“Gli Stati Uniti chiedono a Gran Bretagna, Francia, Germania e agli altri alleati europei di riprendere oltre 800 combattenti dell’Isis catturati in Siria e processarli. Il califfato sta per cadere. L’alternativa non è buona in quanto saremo costretti a rilasciarli”. Così si è espresso il presidente degli Stati Uniti, Donald Trump, attraverso Twitter, annunciando una vittoria “al 100%” sul Califfato e il ritiro delle truppe americane dalla Siria.
Trump ha proseguito dicendo che “gli Stati Uniti non vogliono guardare come questi combattenti dell’Isis entreranno in Europa, perché è lì che vorrebbero andare. Facciamo così tanto e spendiamo così tanto. Adesso è il momento che gli altri facciano un passo avanti e facciano ciò che sono così capaci di fare”.

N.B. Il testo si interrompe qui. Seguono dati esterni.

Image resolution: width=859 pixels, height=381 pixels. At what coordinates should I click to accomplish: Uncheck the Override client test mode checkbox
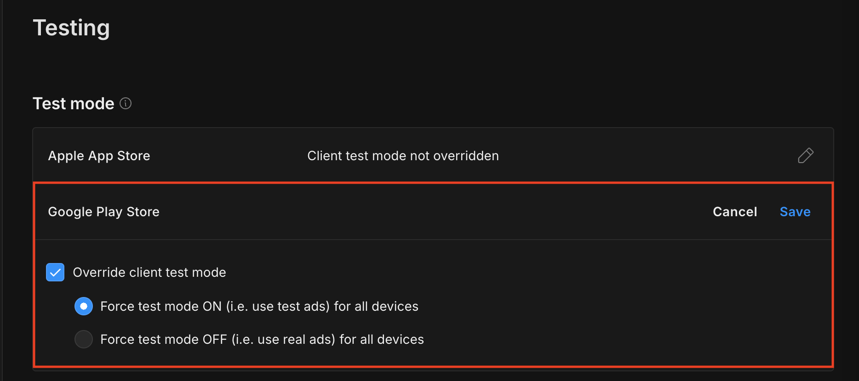[55, 272]
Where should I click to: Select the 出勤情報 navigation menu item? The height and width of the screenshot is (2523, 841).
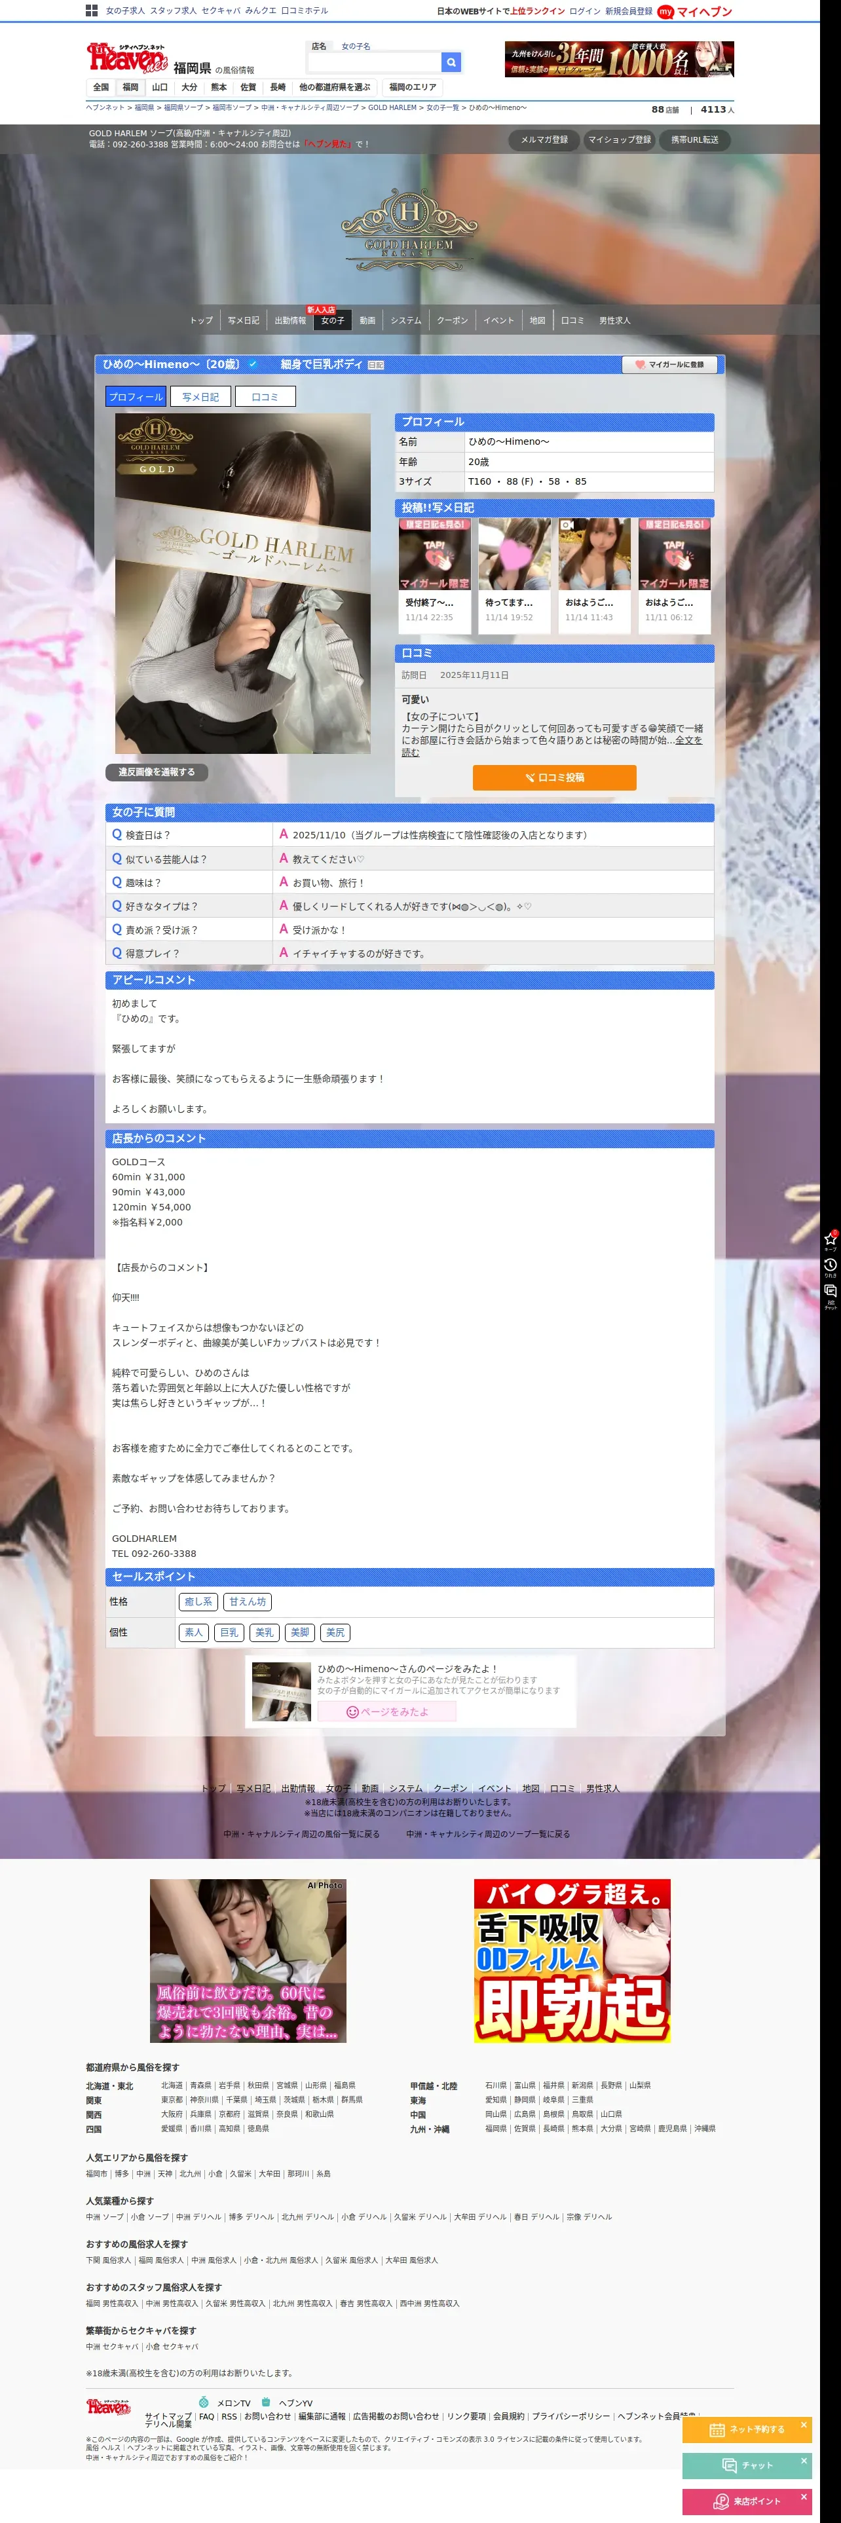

Il motivo per cui gli Stati Uniti fanno pressione sui governi europei affinché si riprendano i propri “foreign fighters” è dato dal fatto che, non essendoci un apparato statale in Siria, non è possibile processare i prigionieri cittadini di altri Paesi. La scorsa settimana il Quay d’Orsay ha stabilito il rimpatrio di 130 miliziani, più le loro famiglie, nei relativi Stati europei.
Tra questi ci sono anche alcuni italiani: si tratta di Samir Bougana, bresciano di 24 anni, e Meriem Rehaily, ventitreenne di Padova che nel Califfato ha avuto due figli. Seppur in numero minore rispetto ad altri paesi europei, non è da escludere che ulteriori militanti Isis con cittadinanza italiana si possano aggiungere al conto.
In caso di rimpatrio, per gli adulti legati all’Isis si prospetta il carcere. Preoccupa però la possibilità che, una volta in prigione, queste persone possano avviare delle campagne di reclutamento tra i detenuti. Secondo il Dap, il Dipartimento dell’amministrazione penitenziaria, attualmente in Italia sono almeno 242 gli individui a rischio, divisi nelle carceri di Sassari, Nuoro, Cosenza e Asti.